At least 75% of the net offer shall be allotted to qualified institutional buyers on a proportionate basis, the draft prospectus said.
Up to 60% of the QIB category will be allocated to anchor investors on a discretionary basis, of which one-third shall be reserved for domestic mutual funds.
5% of the QIB portion (excluding the anchor investor portion) shall be available for allocation on a proportionate basis to mutual funds only.
The remainder of the QIB category shall be available for allocation on a proportionate basis to all QIBs (other than anchor investors), including mutual funds.
The portions reserved for non-institutional and retail institutional bidders are up to 15% and 10% of the net offer, respectively.

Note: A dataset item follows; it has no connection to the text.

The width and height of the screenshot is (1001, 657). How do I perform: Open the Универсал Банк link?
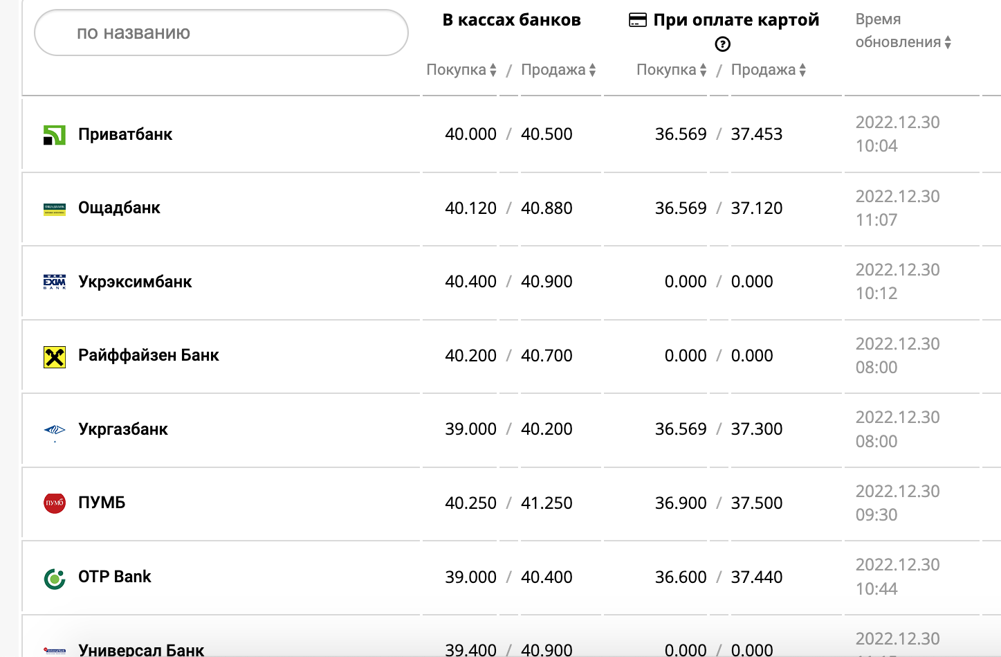(x=141, y=649)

FabIndia has a pan-India network of 309 Fabindia stores and experience centres, 74 ‘Organic India’ stores and a network of retail touchpoints for Organic India, including general trade stores, modern trade stores and chemists, as on Sept. 30, the DRHP said.
The company’s total comprehensive loss was at Rs 114.1 crore and Rs 56.9 crore in the fiscal ended March 2021 and in the six months through September, respectively.
ICICI Securities Ltd., Credit Suisse Securities (India) Pvt., JPMorgan India Pvt., Nomura Financial Advisory and Securities (India) Pvt., SBI Capital Markets Ltd. and Equirus Capital Pvt. are the book-running lead managers to the issue.